* DIRECTIONS FOR THIS TASK *
Return only the final portion of the entries: the line with "Image resolution: width=1675" and every line after it, each one exact.

◇ ◇ ◇ ◇

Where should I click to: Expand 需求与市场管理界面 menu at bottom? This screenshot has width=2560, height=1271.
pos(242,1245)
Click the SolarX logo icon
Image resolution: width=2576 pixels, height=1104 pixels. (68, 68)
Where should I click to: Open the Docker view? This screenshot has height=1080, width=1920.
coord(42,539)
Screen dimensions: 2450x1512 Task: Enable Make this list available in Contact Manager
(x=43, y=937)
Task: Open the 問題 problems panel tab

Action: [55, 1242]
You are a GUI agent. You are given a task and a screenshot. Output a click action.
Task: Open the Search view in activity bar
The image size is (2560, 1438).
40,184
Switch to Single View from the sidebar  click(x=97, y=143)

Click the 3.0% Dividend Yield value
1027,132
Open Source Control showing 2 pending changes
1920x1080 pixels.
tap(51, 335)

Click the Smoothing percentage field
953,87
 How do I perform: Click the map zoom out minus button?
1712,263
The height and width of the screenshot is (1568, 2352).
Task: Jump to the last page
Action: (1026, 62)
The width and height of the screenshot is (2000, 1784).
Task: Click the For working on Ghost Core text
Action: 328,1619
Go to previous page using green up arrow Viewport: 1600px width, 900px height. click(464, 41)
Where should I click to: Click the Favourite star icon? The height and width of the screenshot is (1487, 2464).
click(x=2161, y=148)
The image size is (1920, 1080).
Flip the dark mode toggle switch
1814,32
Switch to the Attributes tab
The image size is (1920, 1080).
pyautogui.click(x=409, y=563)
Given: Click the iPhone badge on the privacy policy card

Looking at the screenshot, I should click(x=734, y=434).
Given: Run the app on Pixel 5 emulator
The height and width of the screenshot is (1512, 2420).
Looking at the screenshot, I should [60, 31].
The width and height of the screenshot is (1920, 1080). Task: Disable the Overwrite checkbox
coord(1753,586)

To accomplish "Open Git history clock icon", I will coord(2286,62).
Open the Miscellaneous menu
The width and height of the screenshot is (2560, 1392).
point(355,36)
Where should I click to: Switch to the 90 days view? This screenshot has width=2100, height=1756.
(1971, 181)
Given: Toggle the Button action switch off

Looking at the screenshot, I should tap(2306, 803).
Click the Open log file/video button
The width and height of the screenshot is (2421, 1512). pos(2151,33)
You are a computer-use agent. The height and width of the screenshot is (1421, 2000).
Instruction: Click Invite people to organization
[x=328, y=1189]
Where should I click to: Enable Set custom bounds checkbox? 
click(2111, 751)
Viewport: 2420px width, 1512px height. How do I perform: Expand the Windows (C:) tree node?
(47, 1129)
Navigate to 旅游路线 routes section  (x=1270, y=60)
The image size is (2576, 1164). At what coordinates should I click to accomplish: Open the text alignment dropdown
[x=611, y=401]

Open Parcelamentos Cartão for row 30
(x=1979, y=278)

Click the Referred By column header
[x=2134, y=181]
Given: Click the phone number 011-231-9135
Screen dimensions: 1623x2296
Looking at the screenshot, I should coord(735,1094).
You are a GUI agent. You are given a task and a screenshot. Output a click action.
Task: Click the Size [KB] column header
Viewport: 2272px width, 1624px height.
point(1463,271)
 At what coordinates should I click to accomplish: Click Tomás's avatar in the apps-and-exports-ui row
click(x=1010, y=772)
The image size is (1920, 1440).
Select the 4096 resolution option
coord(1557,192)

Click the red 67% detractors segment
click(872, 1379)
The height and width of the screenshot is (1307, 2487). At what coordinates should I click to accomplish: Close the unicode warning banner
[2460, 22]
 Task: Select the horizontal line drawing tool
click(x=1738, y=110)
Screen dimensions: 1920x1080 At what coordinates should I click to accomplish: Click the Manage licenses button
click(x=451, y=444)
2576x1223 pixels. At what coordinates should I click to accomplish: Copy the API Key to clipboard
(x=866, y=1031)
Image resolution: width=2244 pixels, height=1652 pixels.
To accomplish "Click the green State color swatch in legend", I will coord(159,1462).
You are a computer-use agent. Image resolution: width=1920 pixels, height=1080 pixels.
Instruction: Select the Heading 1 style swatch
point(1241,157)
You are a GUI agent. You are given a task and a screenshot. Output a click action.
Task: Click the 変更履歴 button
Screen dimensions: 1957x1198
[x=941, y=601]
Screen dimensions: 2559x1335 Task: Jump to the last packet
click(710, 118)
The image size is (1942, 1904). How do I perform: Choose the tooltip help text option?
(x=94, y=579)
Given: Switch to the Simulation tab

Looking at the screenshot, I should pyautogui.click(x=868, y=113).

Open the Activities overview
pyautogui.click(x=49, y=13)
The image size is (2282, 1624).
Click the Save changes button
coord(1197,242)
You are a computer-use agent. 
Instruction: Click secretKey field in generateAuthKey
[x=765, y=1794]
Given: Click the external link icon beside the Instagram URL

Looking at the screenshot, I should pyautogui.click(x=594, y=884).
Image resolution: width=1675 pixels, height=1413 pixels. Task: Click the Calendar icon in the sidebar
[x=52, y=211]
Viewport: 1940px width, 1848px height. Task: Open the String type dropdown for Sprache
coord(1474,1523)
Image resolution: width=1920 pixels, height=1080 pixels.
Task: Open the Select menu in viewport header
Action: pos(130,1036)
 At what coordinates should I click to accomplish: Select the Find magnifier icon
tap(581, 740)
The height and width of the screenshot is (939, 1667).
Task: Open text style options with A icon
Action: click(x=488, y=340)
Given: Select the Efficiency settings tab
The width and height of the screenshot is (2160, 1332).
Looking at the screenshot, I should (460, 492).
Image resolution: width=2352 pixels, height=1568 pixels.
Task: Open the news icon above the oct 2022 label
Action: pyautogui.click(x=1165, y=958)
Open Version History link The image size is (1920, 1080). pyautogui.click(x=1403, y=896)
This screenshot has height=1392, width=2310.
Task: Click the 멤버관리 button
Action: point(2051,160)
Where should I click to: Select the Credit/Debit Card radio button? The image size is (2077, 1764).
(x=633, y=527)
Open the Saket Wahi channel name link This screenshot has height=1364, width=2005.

◇ ◇ ◇ ◇

* OUTPUT OF THE TASK *
Image resolution: width=1675 pixels, height=1413 pixels. Task: Click the Calendar icon in the sidebar
[x=52, y=211]
Viewport: 1940px width, 1848px height. Task: Open the String type dropdown for Sprache
coord(1474,1523)
Image resolution: width=1920 pixels, height=1080 pixels.
Task: Open the Select menu in viewport header
Action: pos(130,1036)
 At what coordinates should I click to accomplish: Select the Find magnifier icon
tap(581, 740)
The height and width of the screenshot is (939, 1667).
Task: Open text style options with A icon
Action: click(x=488, y=340)
Given: Select the Efficiency settings tab
The width and height of the screenshot is (2160, 1332).
Looking at the screenshot, I should (460, 492).
Image resolution: width=2352 pixels, height=1568 pixels.
Task: Open the news icon above the oct 2022 label
Action: pyautogui.click(x=1165, y=958)
Open Version History link The image size is (1920, 1080). pyautogui.click(x=1403, y=896)
This screenshot has height=1392, width=2310.
Task: Click the 멤버관리 button
Action: point(2051,160)
Where should I click to: Select the Credit/Debit Card radio button? The image size is (2077, 1764).
(x=633, y=527)
Open the Saket Wahi channel name link This screenshot has height=1364, width=2005.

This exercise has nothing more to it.